• Assignment:
Find how many lines of the listing below include the word "from", then report the number by itself.

○ ○ ○ ○ ○

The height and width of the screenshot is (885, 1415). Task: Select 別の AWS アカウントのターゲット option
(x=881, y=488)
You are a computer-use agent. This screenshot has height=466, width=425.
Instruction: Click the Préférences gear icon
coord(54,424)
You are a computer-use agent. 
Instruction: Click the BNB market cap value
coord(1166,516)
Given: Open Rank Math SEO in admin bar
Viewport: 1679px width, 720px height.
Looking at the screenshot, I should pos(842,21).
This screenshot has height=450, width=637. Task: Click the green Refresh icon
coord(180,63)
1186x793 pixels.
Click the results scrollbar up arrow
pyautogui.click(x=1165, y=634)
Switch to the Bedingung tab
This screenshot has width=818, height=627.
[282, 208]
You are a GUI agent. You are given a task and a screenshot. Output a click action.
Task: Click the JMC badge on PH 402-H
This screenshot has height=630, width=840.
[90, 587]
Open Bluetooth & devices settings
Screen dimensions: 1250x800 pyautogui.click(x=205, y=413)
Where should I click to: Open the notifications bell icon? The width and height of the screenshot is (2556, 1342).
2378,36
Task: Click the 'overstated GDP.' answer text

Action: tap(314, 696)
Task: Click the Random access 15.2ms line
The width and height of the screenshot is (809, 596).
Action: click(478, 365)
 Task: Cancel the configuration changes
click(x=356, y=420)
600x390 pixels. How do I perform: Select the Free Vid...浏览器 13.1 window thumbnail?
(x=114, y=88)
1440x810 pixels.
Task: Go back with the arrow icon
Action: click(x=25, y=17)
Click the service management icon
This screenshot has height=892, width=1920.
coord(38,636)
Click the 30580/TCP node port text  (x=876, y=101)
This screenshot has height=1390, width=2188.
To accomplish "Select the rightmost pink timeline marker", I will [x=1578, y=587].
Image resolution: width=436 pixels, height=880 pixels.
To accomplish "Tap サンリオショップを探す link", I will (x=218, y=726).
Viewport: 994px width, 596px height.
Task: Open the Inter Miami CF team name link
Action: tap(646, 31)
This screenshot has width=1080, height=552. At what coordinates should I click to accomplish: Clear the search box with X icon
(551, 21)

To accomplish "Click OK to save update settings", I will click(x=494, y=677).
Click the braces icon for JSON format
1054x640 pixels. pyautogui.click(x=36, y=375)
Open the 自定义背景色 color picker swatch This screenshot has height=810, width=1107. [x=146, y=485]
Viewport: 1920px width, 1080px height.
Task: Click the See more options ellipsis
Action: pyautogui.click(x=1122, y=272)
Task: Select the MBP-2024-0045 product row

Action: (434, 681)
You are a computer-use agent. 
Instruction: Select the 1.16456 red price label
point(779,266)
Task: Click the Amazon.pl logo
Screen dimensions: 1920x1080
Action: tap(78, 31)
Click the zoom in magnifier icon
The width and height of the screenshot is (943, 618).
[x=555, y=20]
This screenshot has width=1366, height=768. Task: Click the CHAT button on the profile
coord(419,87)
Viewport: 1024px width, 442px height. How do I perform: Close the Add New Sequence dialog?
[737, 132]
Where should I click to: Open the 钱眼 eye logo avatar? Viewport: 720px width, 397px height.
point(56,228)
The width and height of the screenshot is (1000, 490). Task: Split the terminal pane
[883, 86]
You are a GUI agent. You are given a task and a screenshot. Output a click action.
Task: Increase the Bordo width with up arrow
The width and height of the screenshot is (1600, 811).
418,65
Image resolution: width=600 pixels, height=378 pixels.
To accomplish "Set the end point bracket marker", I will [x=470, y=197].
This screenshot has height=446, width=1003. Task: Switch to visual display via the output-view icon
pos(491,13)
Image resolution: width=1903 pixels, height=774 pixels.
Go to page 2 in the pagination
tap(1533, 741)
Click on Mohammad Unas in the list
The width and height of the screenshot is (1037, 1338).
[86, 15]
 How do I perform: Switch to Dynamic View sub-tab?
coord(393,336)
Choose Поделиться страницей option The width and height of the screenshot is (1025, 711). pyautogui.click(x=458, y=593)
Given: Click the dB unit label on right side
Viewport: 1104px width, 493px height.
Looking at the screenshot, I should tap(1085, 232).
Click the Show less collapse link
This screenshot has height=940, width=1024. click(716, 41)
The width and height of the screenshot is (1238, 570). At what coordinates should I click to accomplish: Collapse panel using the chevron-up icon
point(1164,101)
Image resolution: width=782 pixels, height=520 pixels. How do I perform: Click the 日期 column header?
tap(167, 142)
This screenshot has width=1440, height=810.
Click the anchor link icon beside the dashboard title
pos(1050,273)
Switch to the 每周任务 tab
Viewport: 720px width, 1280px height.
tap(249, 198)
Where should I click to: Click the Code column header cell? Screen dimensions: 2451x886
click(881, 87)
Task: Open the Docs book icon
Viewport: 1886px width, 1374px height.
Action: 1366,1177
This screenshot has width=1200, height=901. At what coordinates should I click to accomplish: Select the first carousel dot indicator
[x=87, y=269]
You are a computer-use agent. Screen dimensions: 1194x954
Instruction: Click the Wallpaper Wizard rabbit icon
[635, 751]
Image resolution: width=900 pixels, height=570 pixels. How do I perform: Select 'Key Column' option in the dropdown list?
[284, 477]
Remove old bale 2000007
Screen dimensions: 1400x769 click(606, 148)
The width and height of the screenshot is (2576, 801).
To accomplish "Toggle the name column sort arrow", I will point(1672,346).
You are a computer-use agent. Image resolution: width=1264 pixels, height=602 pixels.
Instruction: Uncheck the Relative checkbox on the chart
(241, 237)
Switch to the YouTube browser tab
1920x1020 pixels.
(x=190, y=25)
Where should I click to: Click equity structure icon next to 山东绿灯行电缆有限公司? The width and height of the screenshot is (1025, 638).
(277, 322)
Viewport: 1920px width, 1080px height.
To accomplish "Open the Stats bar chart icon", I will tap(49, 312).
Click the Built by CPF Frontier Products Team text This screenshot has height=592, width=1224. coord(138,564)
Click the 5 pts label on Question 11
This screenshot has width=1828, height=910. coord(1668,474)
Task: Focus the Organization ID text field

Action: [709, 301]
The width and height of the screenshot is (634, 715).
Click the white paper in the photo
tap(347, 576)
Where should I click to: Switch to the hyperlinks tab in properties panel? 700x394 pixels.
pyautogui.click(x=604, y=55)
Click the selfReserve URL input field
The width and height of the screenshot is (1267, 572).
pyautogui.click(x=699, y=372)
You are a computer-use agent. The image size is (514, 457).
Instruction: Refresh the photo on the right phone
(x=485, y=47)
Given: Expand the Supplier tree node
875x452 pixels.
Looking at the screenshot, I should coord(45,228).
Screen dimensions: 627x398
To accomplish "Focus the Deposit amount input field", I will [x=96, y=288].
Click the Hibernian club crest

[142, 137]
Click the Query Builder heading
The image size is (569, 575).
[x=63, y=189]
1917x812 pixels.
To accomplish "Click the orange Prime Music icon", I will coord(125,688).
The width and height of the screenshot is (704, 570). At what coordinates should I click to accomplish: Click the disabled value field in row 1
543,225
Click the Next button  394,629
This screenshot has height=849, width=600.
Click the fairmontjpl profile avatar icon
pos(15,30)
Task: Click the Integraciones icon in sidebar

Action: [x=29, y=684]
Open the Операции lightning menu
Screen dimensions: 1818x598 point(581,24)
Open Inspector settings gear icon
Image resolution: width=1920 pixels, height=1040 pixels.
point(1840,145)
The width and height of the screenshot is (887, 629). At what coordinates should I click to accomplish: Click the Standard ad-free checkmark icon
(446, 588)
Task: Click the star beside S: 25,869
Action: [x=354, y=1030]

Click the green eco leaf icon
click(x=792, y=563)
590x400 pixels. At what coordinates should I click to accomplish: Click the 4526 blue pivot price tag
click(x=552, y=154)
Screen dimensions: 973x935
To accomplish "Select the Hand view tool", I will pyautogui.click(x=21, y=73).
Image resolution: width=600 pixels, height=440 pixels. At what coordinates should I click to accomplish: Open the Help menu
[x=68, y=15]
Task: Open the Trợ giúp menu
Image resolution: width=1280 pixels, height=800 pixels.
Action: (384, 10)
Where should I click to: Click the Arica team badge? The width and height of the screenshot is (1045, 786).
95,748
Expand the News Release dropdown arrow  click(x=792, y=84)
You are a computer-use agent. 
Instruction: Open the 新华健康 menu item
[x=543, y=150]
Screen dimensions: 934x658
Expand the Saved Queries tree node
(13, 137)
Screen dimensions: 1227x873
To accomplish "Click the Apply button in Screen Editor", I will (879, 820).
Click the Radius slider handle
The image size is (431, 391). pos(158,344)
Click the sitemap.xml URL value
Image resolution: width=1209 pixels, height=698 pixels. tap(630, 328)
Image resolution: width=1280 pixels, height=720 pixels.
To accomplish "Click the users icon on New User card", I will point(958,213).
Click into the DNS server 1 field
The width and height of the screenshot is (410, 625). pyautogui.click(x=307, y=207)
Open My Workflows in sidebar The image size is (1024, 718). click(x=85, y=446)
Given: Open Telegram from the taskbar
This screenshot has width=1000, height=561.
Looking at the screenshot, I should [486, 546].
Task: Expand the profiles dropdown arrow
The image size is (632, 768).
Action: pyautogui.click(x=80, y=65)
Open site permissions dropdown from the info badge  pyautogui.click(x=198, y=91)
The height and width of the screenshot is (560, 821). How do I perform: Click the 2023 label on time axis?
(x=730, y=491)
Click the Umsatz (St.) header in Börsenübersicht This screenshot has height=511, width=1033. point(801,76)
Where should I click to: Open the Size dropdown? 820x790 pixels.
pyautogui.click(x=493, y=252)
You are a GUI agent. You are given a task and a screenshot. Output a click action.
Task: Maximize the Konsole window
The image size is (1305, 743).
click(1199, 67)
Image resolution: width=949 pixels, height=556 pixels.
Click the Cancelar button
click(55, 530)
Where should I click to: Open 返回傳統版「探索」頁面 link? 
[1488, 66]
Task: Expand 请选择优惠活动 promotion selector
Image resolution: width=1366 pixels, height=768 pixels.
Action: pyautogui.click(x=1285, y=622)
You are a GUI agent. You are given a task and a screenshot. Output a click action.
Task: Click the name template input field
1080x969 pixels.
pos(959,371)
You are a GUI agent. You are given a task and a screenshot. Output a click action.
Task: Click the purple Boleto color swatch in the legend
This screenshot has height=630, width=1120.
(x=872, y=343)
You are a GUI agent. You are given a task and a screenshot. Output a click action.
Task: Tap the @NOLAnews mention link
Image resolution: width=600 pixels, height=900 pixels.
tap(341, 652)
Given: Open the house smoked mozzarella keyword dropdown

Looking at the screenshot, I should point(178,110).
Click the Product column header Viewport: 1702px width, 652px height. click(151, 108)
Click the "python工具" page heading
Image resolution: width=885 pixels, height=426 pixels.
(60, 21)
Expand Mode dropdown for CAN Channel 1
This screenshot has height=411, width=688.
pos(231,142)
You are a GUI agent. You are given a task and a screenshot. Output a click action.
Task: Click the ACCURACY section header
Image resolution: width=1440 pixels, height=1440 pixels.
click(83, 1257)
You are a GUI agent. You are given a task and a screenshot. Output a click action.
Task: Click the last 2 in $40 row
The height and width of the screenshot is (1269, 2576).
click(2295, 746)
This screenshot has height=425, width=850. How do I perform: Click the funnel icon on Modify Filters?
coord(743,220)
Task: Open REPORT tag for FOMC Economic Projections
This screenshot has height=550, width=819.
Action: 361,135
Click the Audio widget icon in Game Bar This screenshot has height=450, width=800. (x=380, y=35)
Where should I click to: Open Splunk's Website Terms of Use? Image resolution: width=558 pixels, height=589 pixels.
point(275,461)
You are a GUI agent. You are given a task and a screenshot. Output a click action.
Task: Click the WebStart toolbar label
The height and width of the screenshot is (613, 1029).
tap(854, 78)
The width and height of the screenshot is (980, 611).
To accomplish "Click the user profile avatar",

○ ○ ○ ○ ○

• Reply to the task:
2